* [TASK LIST]:
(1) Do these statements agree with the passage on storing root vegetables? (a) Potatoes should be stored with their dirt left on. (b) Vegetables should keep two or three inches of top when stored. (c) The covering over the vegetables should stay wet. Answer yes or no for each and quote the deciding words.
(2) Which filler materials does the passage on storing root vegetables name? List every one.

* [PASSAGE PROVIDED]:
☆ ☆ ☆ ☆ ☆

The principle of the thing is simple: Cover the vegetables with something that will stay damp (not wet), and make them feel like they are resting in the ground, waiting to be used.
This requires only a few things:
- A cellar, or cool basment
- Cardboard boxes of any appropriate size for the vegetables you have
- Root vegetables or potatoes
- Filler. Most things besides potatoes do well with peat moss, sand, or wood chips (be careful, certain types of chips can be toxic, so check first). Potatoes do best with newspaper.
- A spray bottle or squirt bottle with plain water in it
You will want to rub the dirt off potatoes before storing them, but most other things, such as beets or carrots, can be left dirty, and in most cases, should be. I usually pack my vegetables in their boxes straight out of the garden, supposing I'm not using them for dinner that evening. Vegetables should have two or three inches of top left on them, as this keeps them from drying out and deteriorating quickly. If you accidentally remove all but a stub of stalks and leaves, you should eat the vegetable soon, rather than storing it.

☆ ☆ ☆ ☆ ☆

* [EXTRACTED RECORDS]:
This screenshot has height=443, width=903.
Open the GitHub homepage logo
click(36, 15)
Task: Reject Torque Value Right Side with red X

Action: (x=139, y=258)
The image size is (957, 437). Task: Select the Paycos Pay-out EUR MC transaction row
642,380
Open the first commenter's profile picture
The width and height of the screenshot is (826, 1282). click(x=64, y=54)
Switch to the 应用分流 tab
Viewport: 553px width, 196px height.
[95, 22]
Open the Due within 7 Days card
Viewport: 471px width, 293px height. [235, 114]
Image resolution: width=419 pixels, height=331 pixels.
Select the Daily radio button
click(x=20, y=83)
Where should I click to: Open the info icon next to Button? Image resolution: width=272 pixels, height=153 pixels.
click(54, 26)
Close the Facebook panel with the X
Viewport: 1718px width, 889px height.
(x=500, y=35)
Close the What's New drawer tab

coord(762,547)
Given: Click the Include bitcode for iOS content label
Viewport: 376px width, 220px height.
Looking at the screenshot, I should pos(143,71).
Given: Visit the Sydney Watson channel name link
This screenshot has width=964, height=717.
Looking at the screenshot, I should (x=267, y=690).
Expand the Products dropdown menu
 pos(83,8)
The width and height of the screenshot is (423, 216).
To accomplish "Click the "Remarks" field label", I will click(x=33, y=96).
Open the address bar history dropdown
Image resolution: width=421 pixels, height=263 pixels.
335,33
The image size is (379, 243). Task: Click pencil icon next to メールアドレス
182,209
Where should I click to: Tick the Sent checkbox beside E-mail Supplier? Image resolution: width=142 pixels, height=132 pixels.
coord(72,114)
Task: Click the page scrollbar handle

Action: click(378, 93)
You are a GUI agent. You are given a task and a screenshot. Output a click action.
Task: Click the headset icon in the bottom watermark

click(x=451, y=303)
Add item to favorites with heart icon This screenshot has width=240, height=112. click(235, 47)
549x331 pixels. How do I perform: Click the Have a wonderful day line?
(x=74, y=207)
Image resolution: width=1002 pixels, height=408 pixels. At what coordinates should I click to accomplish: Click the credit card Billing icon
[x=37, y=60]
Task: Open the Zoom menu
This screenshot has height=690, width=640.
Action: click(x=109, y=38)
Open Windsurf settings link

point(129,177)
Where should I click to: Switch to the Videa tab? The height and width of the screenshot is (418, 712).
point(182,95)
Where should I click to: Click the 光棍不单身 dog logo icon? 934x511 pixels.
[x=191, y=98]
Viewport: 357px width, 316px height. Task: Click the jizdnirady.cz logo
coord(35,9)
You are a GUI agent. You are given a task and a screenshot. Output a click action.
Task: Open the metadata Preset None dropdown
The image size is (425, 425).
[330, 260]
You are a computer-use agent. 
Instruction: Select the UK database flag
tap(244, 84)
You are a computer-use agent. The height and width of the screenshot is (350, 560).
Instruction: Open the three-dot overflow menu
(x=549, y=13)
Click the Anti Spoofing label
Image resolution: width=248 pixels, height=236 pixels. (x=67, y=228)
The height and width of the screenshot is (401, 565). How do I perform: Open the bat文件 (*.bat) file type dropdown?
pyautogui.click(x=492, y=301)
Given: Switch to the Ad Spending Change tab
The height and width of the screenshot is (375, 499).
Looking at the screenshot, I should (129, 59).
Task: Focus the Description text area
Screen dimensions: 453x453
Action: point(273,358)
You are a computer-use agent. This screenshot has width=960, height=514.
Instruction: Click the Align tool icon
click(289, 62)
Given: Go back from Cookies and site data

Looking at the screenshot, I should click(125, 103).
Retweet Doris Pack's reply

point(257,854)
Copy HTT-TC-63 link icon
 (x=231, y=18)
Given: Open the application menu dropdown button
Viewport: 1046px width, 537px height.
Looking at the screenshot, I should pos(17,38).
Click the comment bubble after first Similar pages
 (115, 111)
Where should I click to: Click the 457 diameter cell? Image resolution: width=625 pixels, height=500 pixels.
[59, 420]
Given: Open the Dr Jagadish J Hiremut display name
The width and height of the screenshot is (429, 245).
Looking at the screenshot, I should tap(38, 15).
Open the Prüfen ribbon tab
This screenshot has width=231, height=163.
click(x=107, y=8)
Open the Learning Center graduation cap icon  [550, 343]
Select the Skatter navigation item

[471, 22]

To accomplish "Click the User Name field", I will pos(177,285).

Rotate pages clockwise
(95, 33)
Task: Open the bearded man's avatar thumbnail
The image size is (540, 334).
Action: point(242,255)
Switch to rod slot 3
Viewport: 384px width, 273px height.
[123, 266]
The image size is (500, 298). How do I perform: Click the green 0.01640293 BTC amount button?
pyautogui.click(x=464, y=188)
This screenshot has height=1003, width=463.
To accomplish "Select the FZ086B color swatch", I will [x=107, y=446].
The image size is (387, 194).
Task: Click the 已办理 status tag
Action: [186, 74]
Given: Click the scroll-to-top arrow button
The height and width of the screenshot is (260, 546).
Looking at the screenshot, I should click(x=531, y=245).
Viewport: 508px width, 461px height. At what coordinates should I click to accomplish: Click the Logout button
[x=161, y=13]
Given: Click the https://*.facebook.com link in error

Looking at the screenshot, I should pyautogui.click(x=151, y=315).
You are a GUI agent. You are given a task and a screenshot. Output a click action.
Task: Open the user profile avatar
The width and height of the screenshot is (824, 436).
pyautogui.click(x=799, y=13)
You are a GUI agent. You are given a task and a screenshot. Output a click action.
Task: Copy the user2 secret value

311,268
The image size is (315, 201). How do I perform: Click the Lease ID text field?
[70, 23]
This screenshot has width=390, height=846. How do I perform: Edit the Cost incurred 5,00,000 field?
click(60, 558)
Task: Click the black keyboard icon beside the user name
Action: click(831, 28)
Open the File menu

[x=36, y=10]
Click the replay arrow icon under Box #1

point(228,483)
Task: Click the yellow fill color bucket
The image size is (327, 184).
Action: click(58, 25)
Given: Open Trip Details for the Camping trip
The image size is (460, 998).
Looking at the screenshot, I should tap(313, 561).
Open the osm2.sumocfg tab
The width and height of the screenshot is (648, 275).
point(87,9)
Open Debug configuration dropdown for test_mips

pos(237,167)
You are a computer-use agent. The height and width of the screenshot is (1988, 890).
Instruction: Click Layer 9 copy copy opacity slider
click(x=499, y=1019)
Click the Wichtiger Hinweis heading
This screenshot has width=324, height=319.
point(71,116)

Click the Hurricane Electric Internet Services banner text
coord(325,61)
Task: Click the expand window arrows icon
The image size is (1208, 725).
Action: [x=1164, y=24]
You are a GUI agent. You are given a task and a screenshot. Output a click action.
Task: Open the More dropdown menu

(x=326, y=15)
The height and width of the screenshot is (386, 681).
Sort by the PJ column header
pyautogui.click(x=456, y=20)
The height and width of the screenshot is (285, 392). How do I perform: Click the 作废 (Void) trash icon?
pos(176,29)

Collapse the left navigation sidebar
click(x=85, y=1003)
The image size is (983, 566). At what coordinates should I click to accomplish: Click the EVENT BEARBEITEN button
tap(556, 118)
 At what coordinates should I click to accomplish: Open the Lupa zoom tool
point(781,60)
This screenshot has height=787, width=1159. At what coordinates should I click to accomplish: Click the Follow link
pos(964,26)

☆ ☆ ☆ ☆ ☆

* [SOLVED PROBLEMS]:
(1)
(a) No: "You will want to rub the dirt off potatoes before storing them"
(b) Yes: "Vegetables should have two or three inches of top left on them"
(c) No: "Cover the vegetables with something that will stay damp (not wet)"

(2)
- Peat moss
- Sand
- Wood chips
- Newspaper